Shaun Maclellan, Founder, YouCollab

“It’s kind of nerve-wracking, graduating [high school], because you’re obviously not guaranteed a job and in many cases you hear a lot of stories about people who go a long time without finding a job,” says 19-year-old Simon Fraser University student Seann Gunaratnam.

Gunaratnam says he’s wanted to be an entrepreneur since high school, and in grade nine, he started an online business selling cases for phones and other electronic devices. He’s since run a student painting franchise and has now set his sights on developing an app.

“I found it cool, how by starting your own business, you don’t really have an end limit. You can just keep pushing yourself, and you can also pick your industry,” he says.

Kelcie Miller-Anderson
Kelcie Miller-Anderson started MycoRemedy when she was just 15. (Jeremy Pollock for The Globe and Mail)

Twenty-two-year-old Calgary-based entrepreneur Kelcie Miller-Anderson agrees.

At 15, she developed a way to remediate tailing ponds created by oil and gas extraction using mushrooms. Seven years later, she’s in the process of commercializing her research with her startup, MycoRemedy.

“I think I always knew that I wasn’t going to end up working for somebody else, that I would want to be doing my own thing,” Miller-Anderson says.

While she’s considered working in the oil industry, she thinks that by building her own business, she can have a bigger impact.

“I really wanted to make sure that it didn’t get stuck in the lab and that [my research] did get used.
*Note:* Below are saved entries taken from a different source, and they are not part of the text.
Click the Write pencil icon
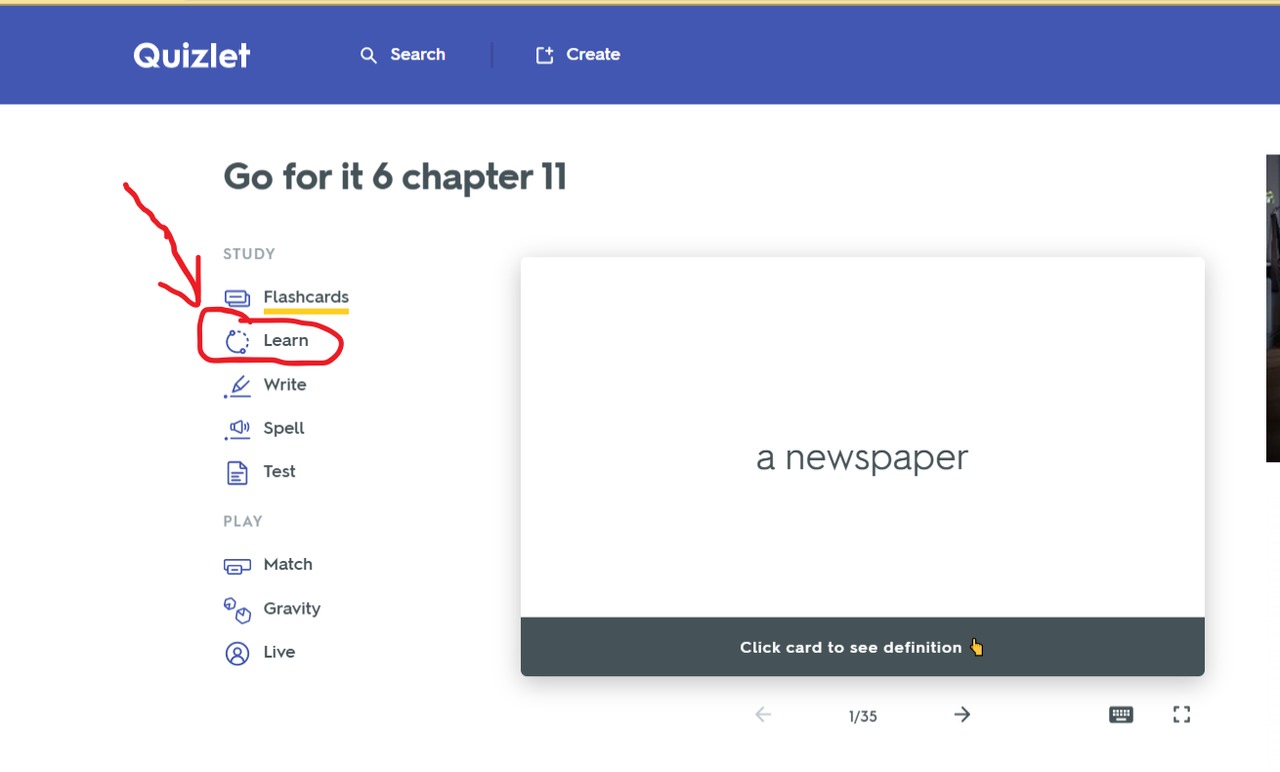 (237, 386)
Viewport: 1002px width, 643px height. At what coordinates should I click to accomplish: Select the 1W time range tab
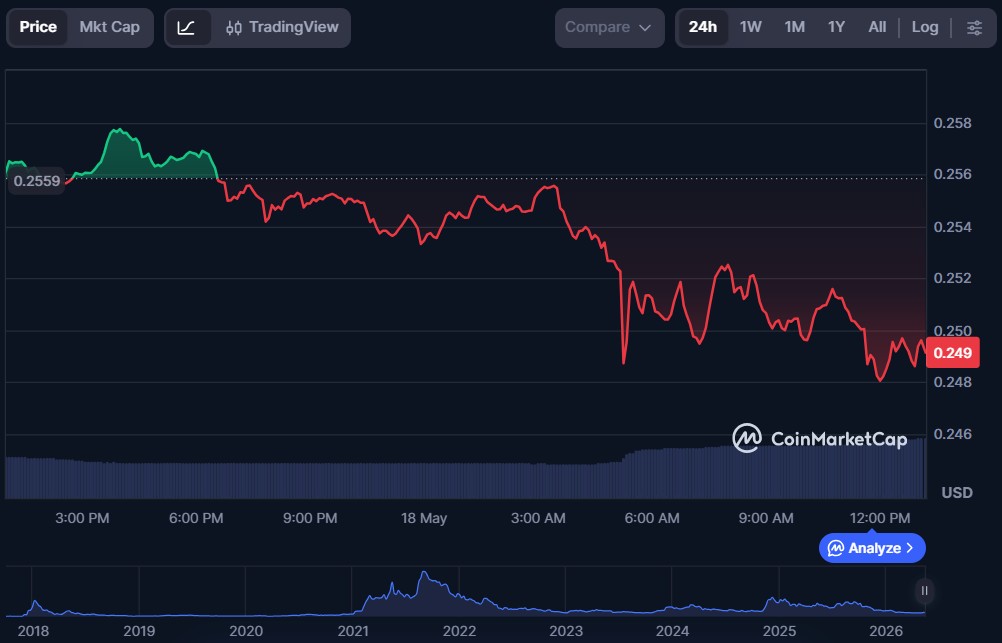[x=750, y=27]
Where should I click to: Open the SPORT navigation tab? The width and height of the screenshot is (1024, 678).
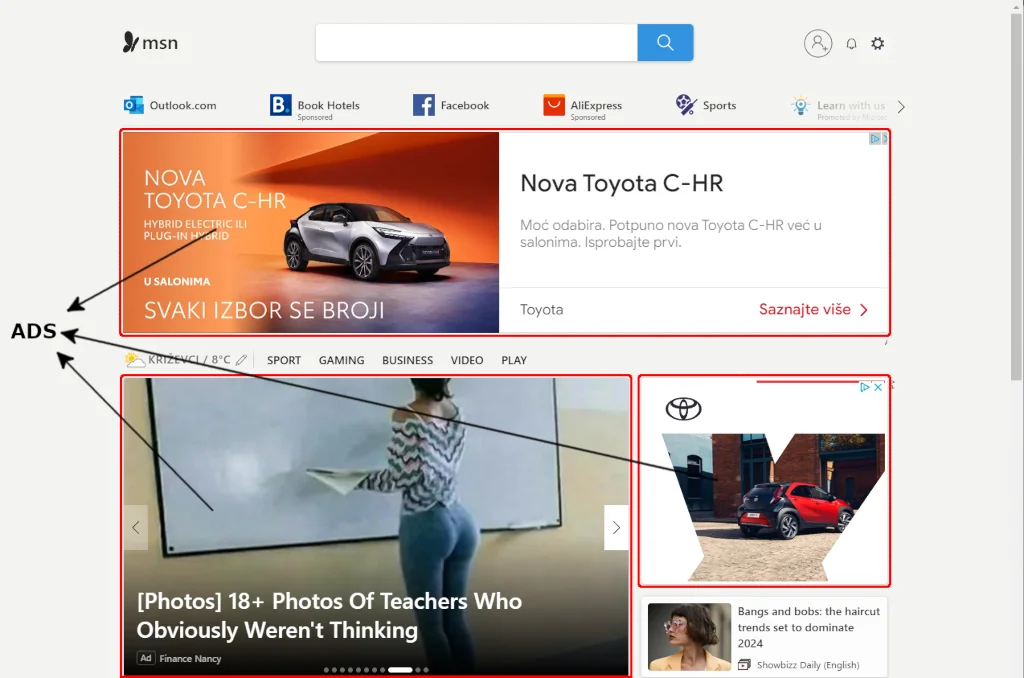[284, 360]
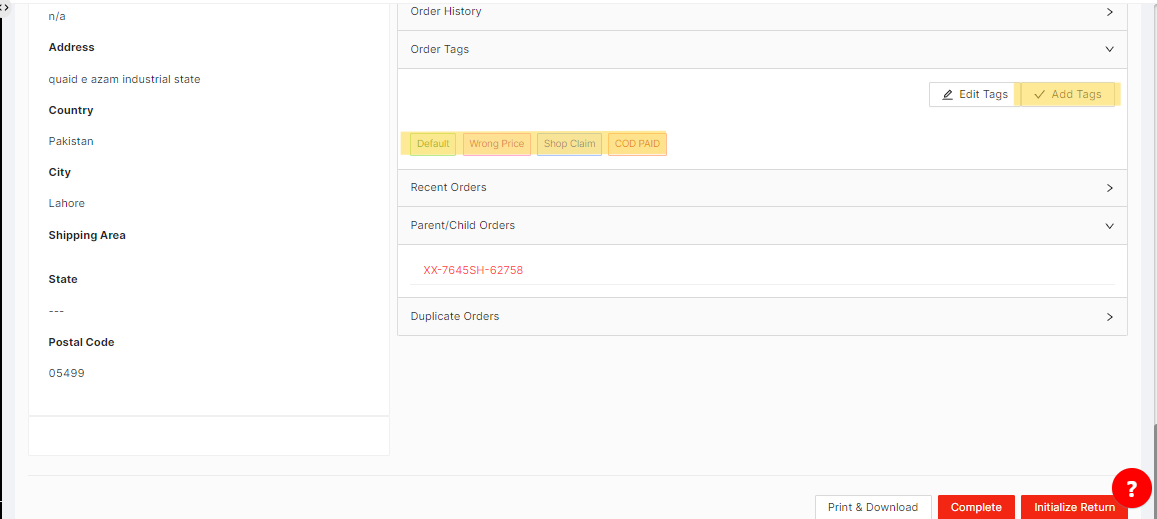Open the Print & Download button
Screen dimensions: 1157x519
872,507
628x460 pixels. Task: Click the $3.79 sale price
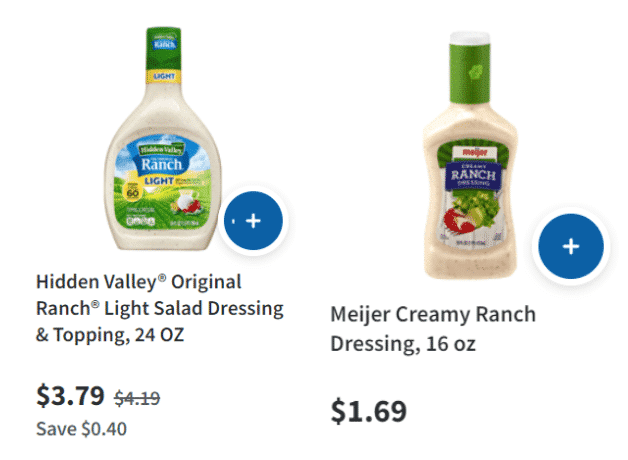[70, 396]
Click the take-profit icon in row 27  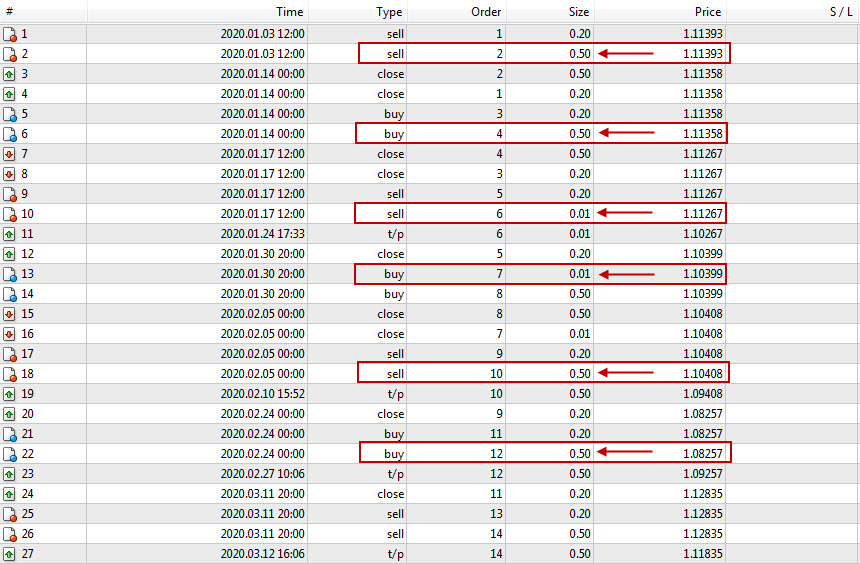(x=10, y=554)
And so, for me, the best way to make that happen was to start a company and get it out there myself,” she says.

WATCH: Kelcie Miller-Anderson's on a mission to save the world with mushrooms

Ultimately, Miller-Anderson says that while entrepreneurship is always a risk, it is absolutely worth it for some members of Gen Z.

“I think as young people, this is the ideal time to be taking those risks and to try and do something new,” she says.

“As you get older, and maybe you have a family or you have other responsibilities, you’re not going to be as able to take the risk on starting something.”